* start Page extract *

Meaning of tukutuku in English:


Pronunciation /ˈtuːkuːtuːkuː/


mass noun
  • 1New Zealand Ornamental woven latticework panels used for decoration, particularly on the walls of a Maori meeting house.

    ‘there is barely a patch of wall that hasn't been carved or covered with tukutuku’
    • ‘The artist's "The What Is and the What Is Not" plays with the binary codes of computer technology, suggesting the tukutuku of a whare.’
    • ‘The church was carved by local carvers, and local weavers completed the tukutuku.’
    • ‘The tukutuku were woven from pingao, a natural-coloured plant found in sand dunes, and keikie from the forest—an epiphyte that grows in the forks of trees.’
    • ‘The tukutuku were made by pupils in her Te Reo/English class, where art is used to teach other subjects.’
    • ‘A group of 43 woven panels—or tukutuku—were installed on permanent display next to the entry of the General Assembly Hall last week,’
    • ‘These tukutuku are a stunning representation of our culture and our country.’
    • ‘The class discusses the ways tukutuku are presented and how they convey their meanings.’
    • ‘In New Zealand, we are used to seeing tukutuku in our meeting houses.’
    • ‘One of the three women highlighted in this chapter makes tukutuku.’
    • ‘Along with others, it took her three years to do the tukutuku for the courtyard.’
    1. 1.1The Maori art or practice of weaving ornamental latticework panels.

* end Page extract *

Task instructions: According to the dictionary entry for tukutuku, where are these woven panels mainly used for decoration?

* start Dataset extract *

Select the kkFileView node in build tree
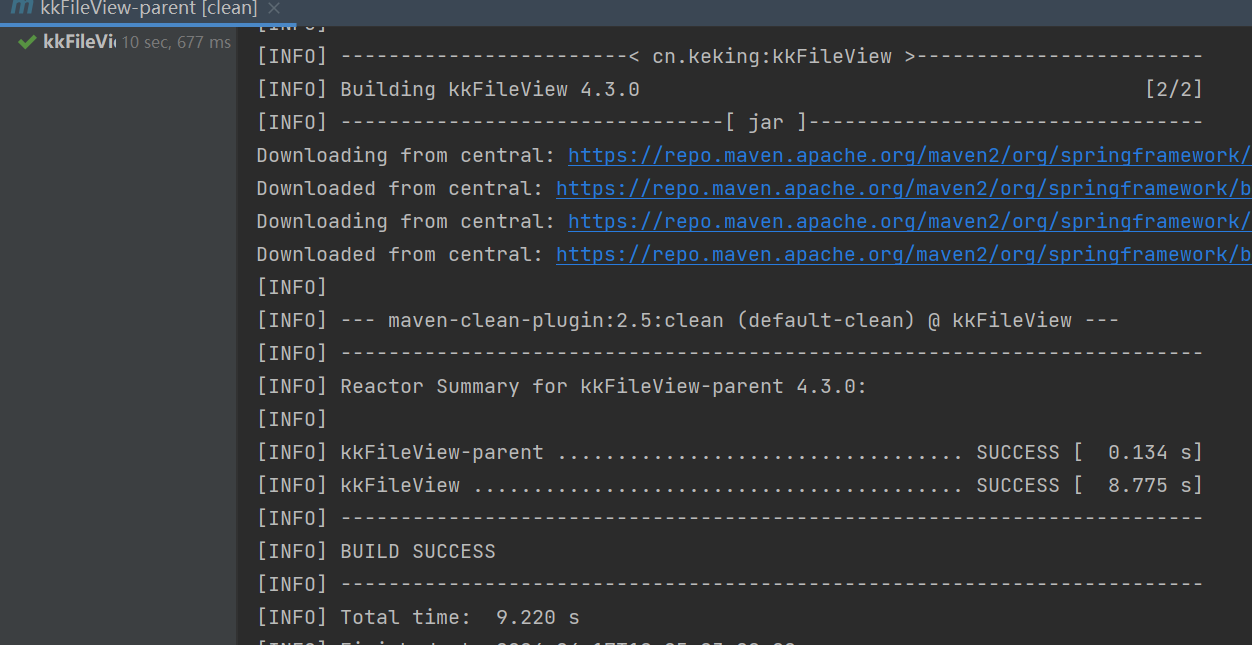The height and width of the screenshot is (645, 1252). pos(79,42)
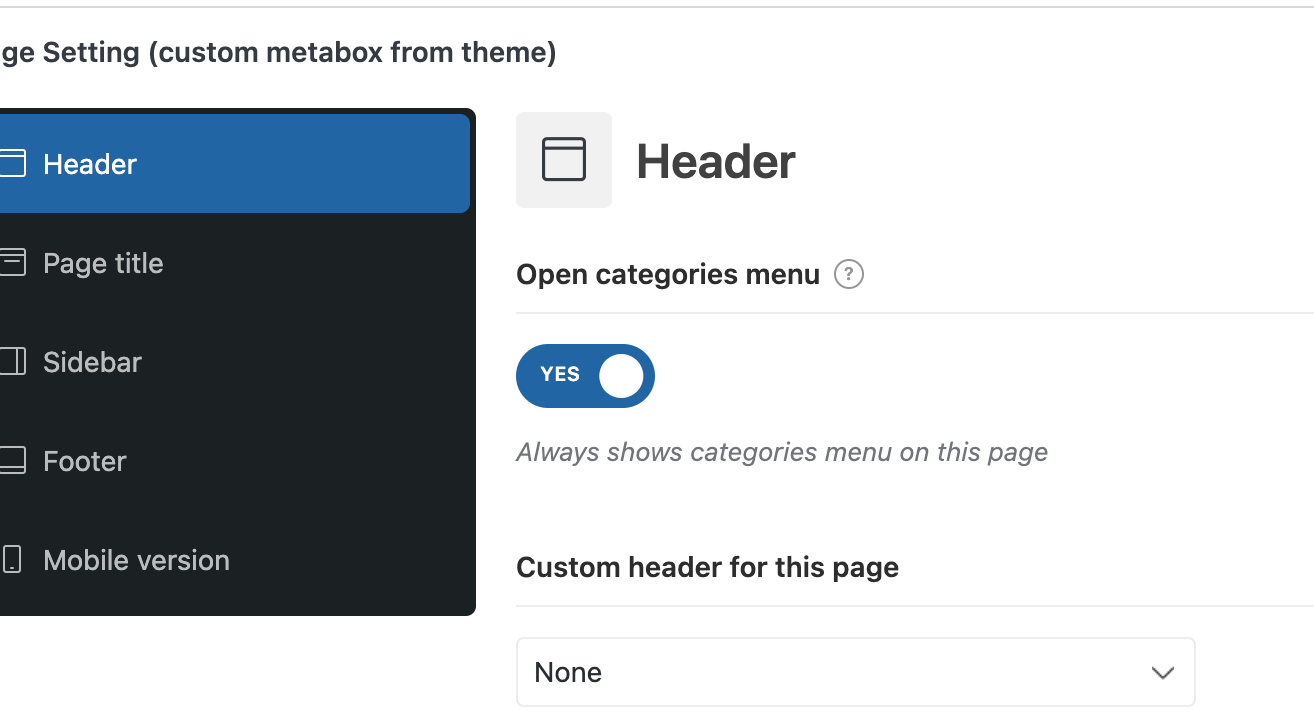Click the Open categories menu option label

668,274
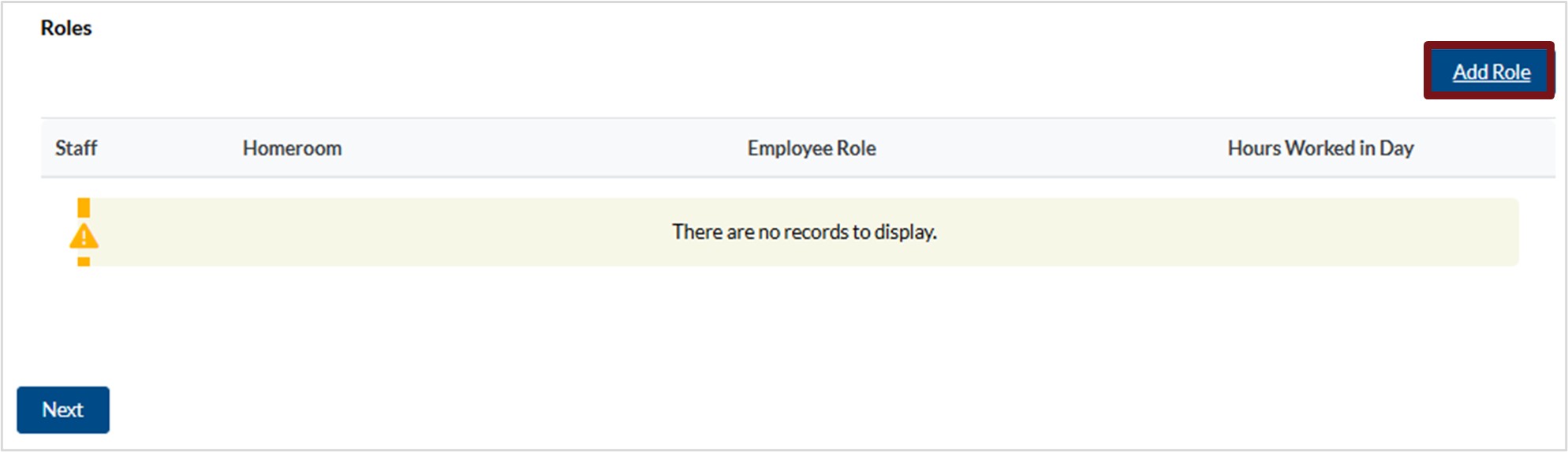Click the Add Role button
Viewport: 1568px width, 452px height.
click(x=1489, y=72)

* end Dataset extract *

Correct answer: On the walls of a Maori meeting house.